Federal law prohibits the direct division of social security benefits from a spouse in property division hearings. Social security benefits, according to the law, are not ‘transferable or assignable at law or in equity, and none of the monies paid or payable or rights existing under the Social Security Act shall be subject to execution, garnishment or other legal process…” [42 U.S.C. §407].
The Delaware Supreme Court has upheld this premise in Stanley vs. Stanley [956 A.2d 1]. In Stanley, the Family Court equitably divided the parties’ assets. However, the husband decided to apply for SSDI after the property division had been resolved. He obtained a monthly payment that exceeded his share of his pension, and a significant lump-sum payment.
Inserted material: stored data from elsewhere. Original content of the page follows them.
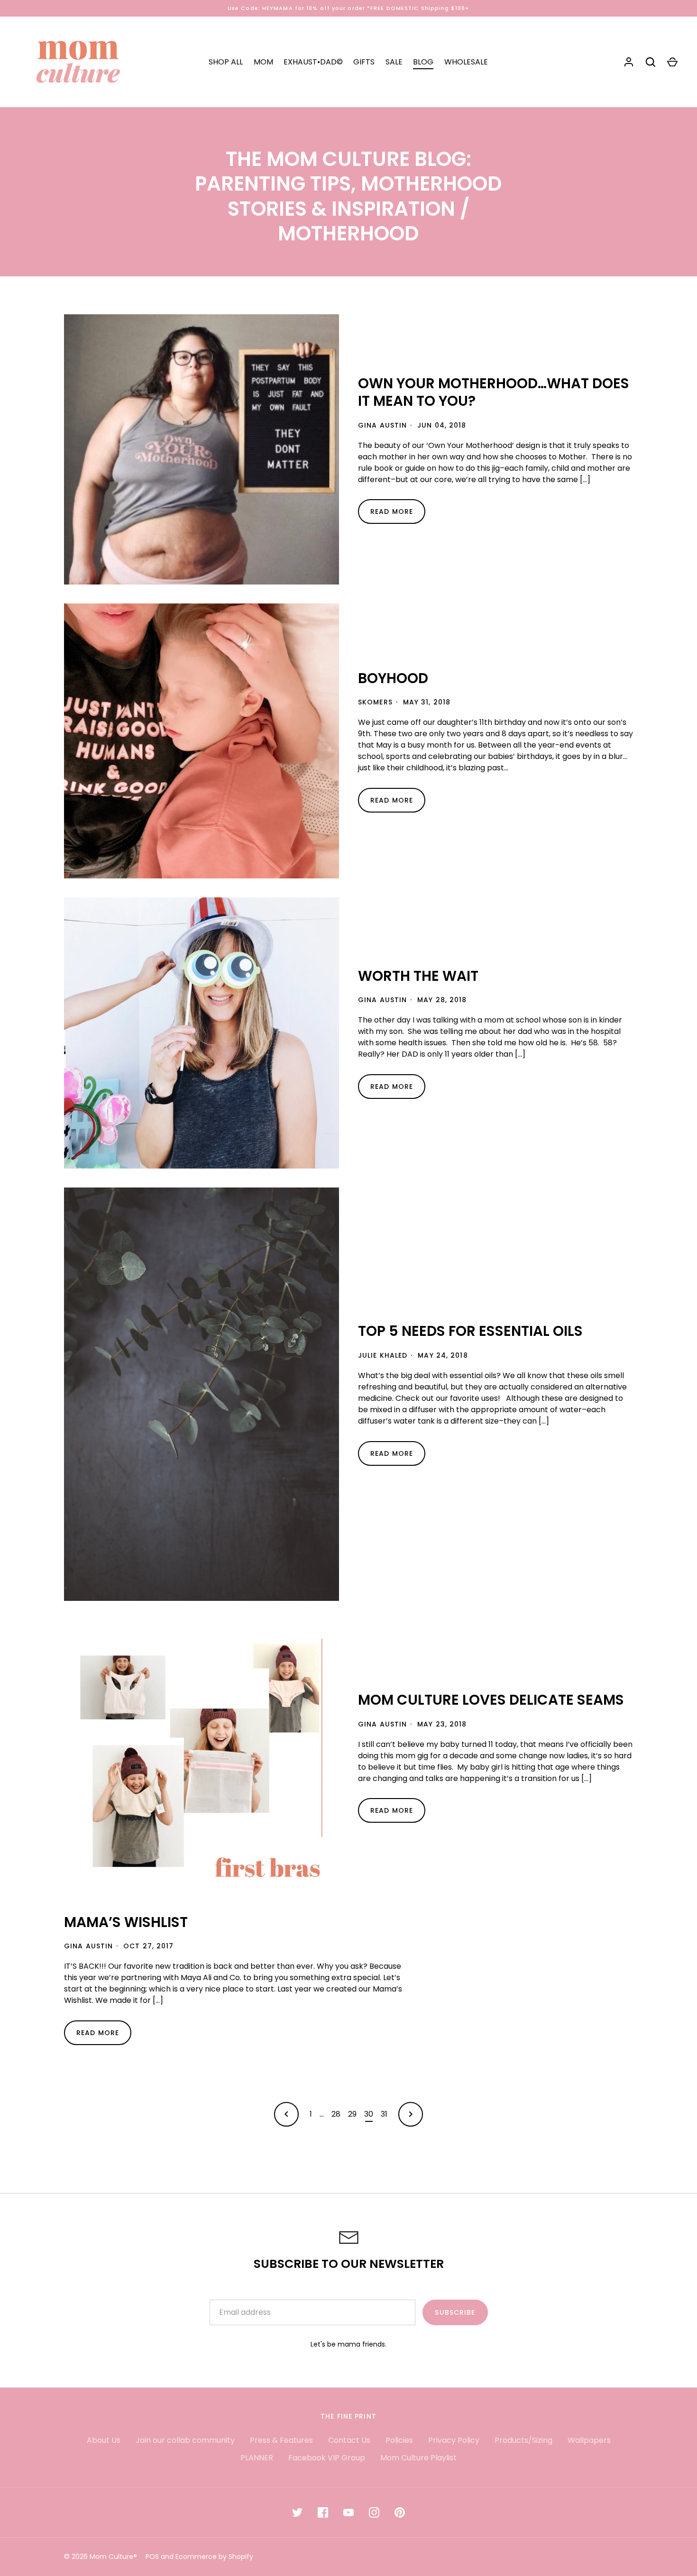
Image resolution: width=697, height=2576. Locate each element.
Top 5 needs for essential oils (470, 1331)
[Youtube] (348, 2512)
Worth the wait (418, 976)
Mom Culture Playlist (418, 2457)
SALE (394, 61)
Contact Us (349, 2440)
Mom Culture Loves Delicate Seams (491, 1699)
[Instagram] (374, 2512)
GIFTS (364, 61)
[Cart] (672, 62)
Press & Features (281, 2440)
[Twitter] (297, 2512)
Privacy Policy (453, 2440)
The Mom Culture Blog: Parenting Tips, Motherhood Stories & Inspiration (348, 184)
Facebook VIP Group (326, 2457)
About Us (103, 2440)
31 (384, 2114)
This caused the wife’s monthly payment under the same pension to be drastically reduced, and she then owed significant money to the pension plan.
As the Delaware Supreme Court stated, “in short, the husband helped himself at his wife’s expense, and by doing so, he vitiated the parties’ property division agreement.”
The Delaware Supreme Court did, however, revise the Family Court order in one aspect… and that was not to include any social security benefits received by the husband, either monthly or lump-sum, in its direct division.
In a recent case I had, the wife had assisted the husband in filing for social security benefits years ago. She had filled everything out, mailed it in, followed up with the SSA, etc. The husband did nothing but sign. They divorced. He received a very significant lump-sum payment for retroactive months, to which she could not collect a penny.